Scottish sprinter (1921–2014)

Allan Watt (22 June 1921 – 7 May 2014) was a Scottish sprinter who represented Scotland and Great Britain in international competition.

==Athletics career==
===Junior===
Watt was born on 22 June 1921. In 1939, Watt won the AAA Junior Championships 100 yards in 10 seconds (record) and the long jump with a distance of 6.78 metres at the White City Stadium in London. He also won the 100 yards and the long jump at the 1939 Scottish junior championships. At the 1940 Scottish junior championships he won the 100 yards, 220 yards and the long jump.

===War service===
In 1941 he joined the British Army, serving with the Royal Army Ordnance Corps. Watt gained a commission with the Royal Artillery (Field), attaining the rank of staff captain. At the end of the war he was working in welfare and education in Kenya. Following his demobilisation in 1946, he returned to training for his athletics career.

===Senior===
At the British Games at White City in 1947 he was second to the American, Eddy Connell, in the 100 yards.

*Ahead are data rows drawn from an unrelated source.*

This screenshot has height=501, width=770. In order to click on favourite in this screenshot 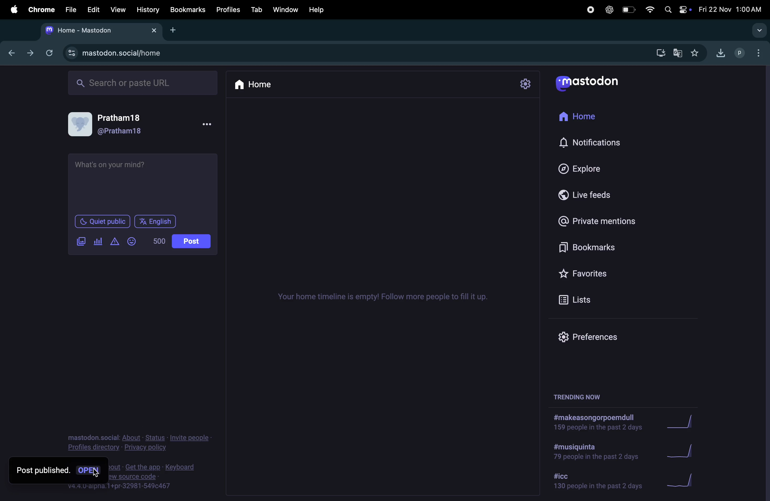, I will do `click(697, 53)`.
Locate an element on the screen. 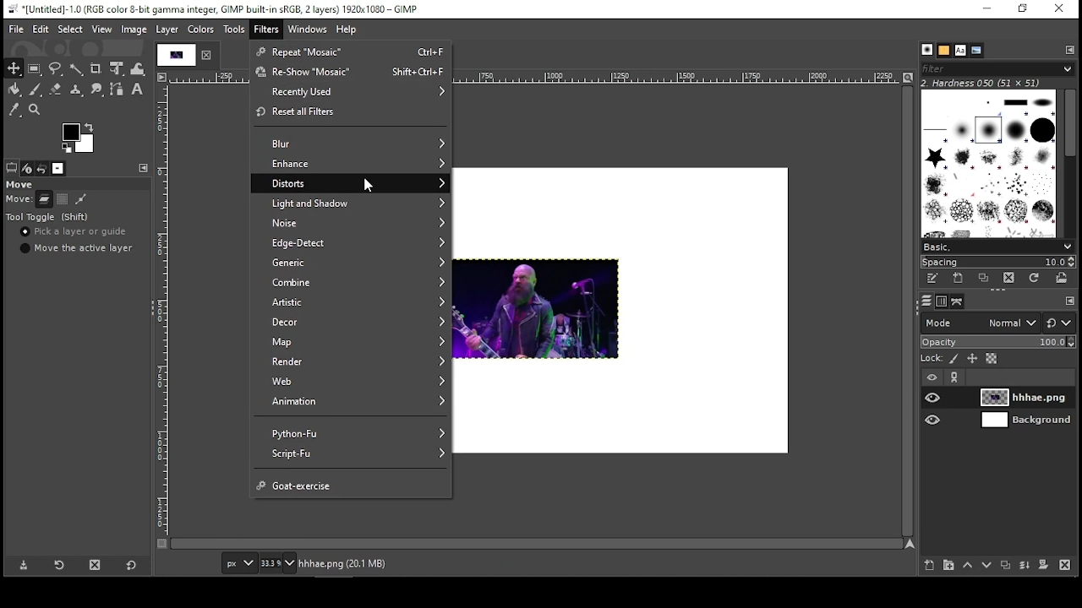 Image resolution: width=1082 pixels, height=608 pixels. link is located at coordinates (956, 378).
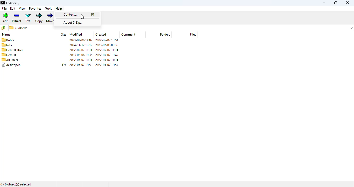 This screenshot has height=187, width=354. I want to click on created date and time, so click(107, 52).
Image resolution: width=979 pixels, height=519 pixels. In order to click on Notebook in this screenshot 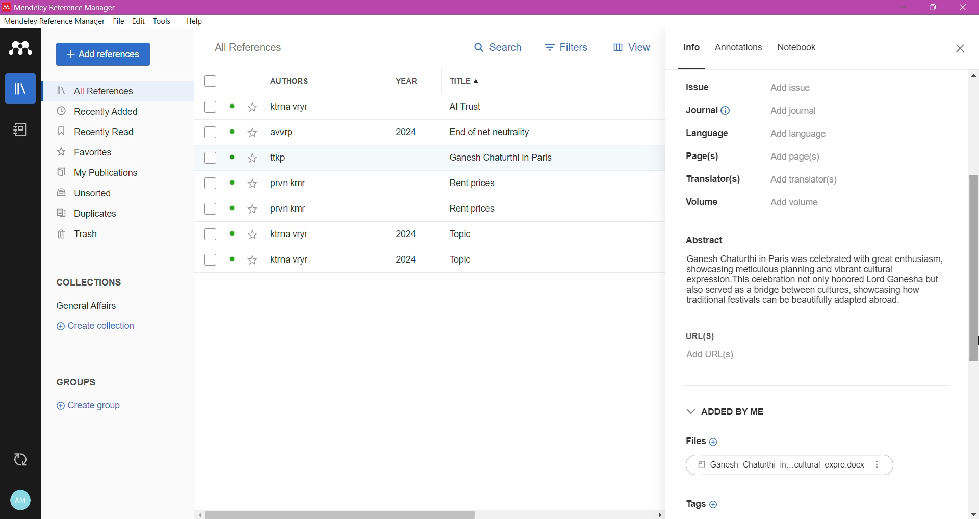, I will do `click(801, 48)`.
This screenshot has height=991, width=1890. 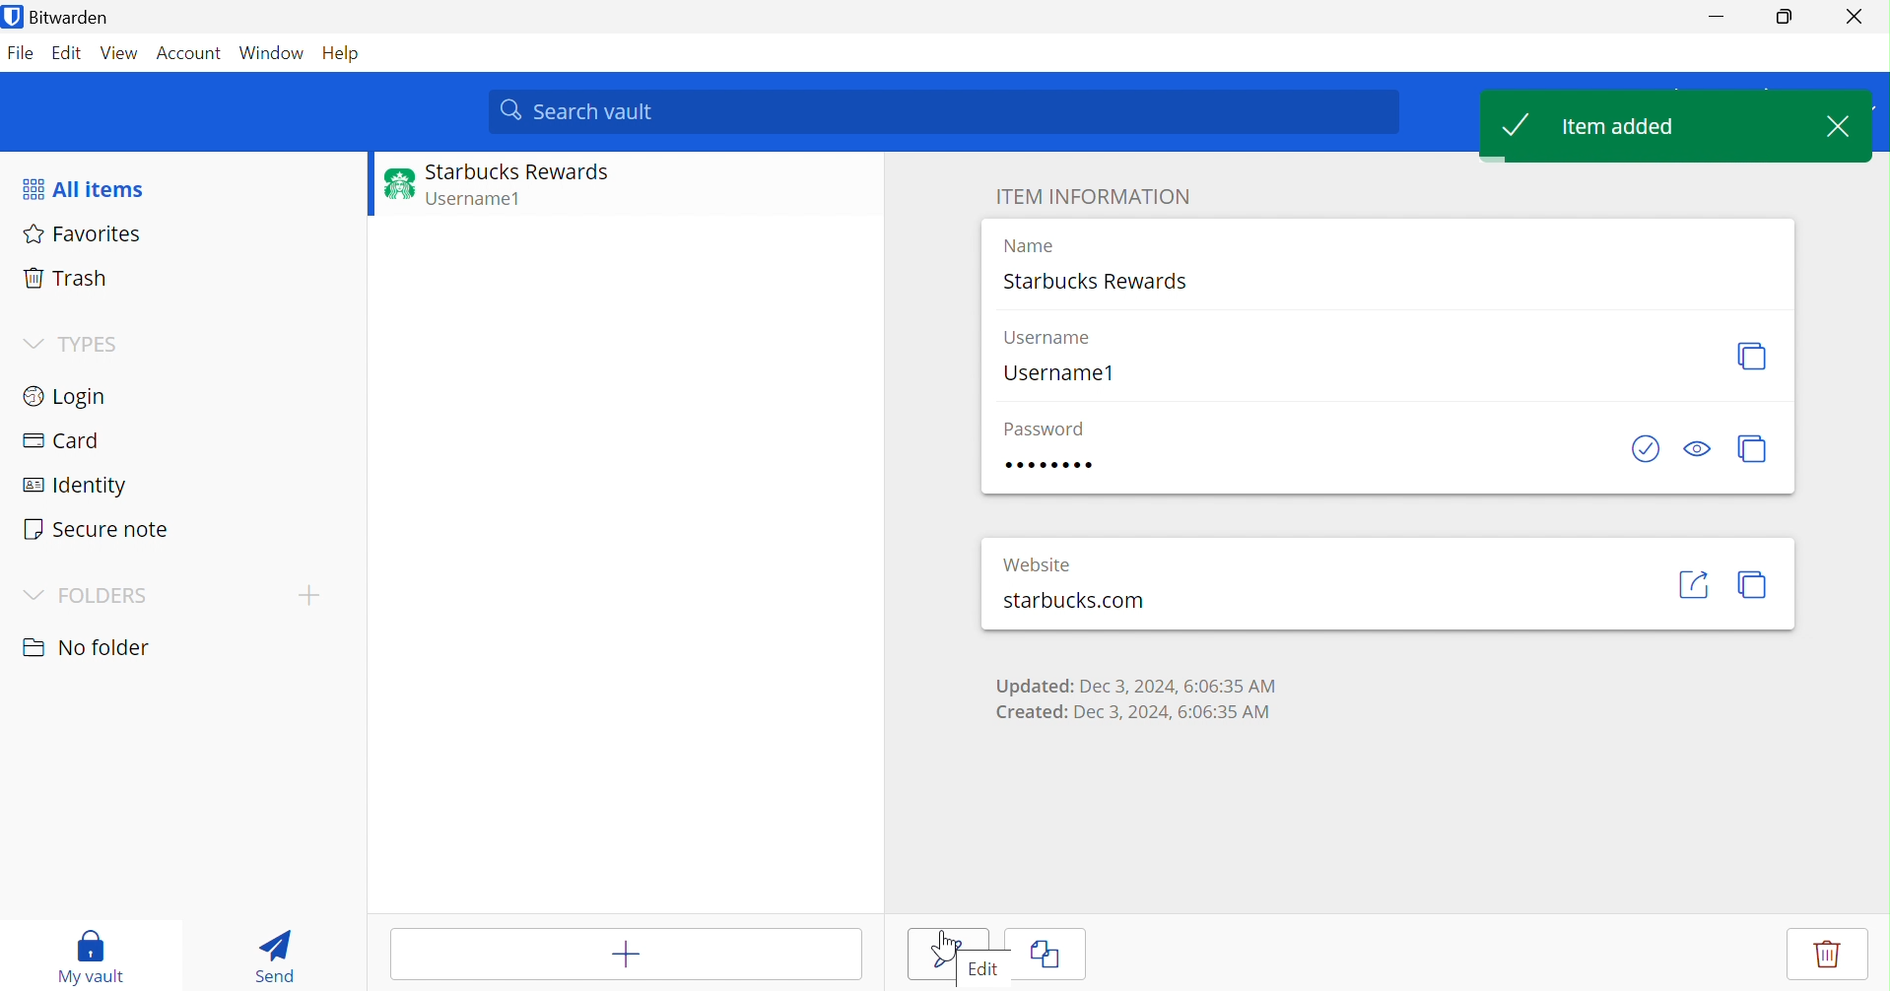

Connell set a new record of 9.6 seconds, with Watt running 9.85 seconds. In June 1947 at the Scottish Athletics Championships at Hampden Park, he won the 100 yards in 10 seconds and the 220 yards in 22.5 seconds. Watt was a member of the Shettleston Harriers running club in Glasgow.

Later that year he competed at Meadowbank Stadium in Edinburgh in an England/Wales and Scotland/Ireland competition. He was second to McDonald Bailey in the 100 yards and fourth in the 220 yards. Watt was selected for Great Britain at a meet in Antwerp, finishing second to McDonald Bailey in the 100 metres and second to Britain's John Fairgrieve in the 200 metres.

In 1948 he won the 100 yards at the Scottish Championships, and was second to D. D. MacKenzie in the 220 yards. Watt was runner-up in the 100 metres at the International Match in White City representing Scotland, and also ran at the British Championships. That summer he was a member of the Great Britain 4 × 400 metres relay team at the 1948 Summer Olympics.

==Businessman==
Following his retirement from athletics he became a director of the family department store, Watt Brothers, on Sauchiehall Street in Glasgow.

==Death==
Watt died on 7 May 2014, at the age of 92.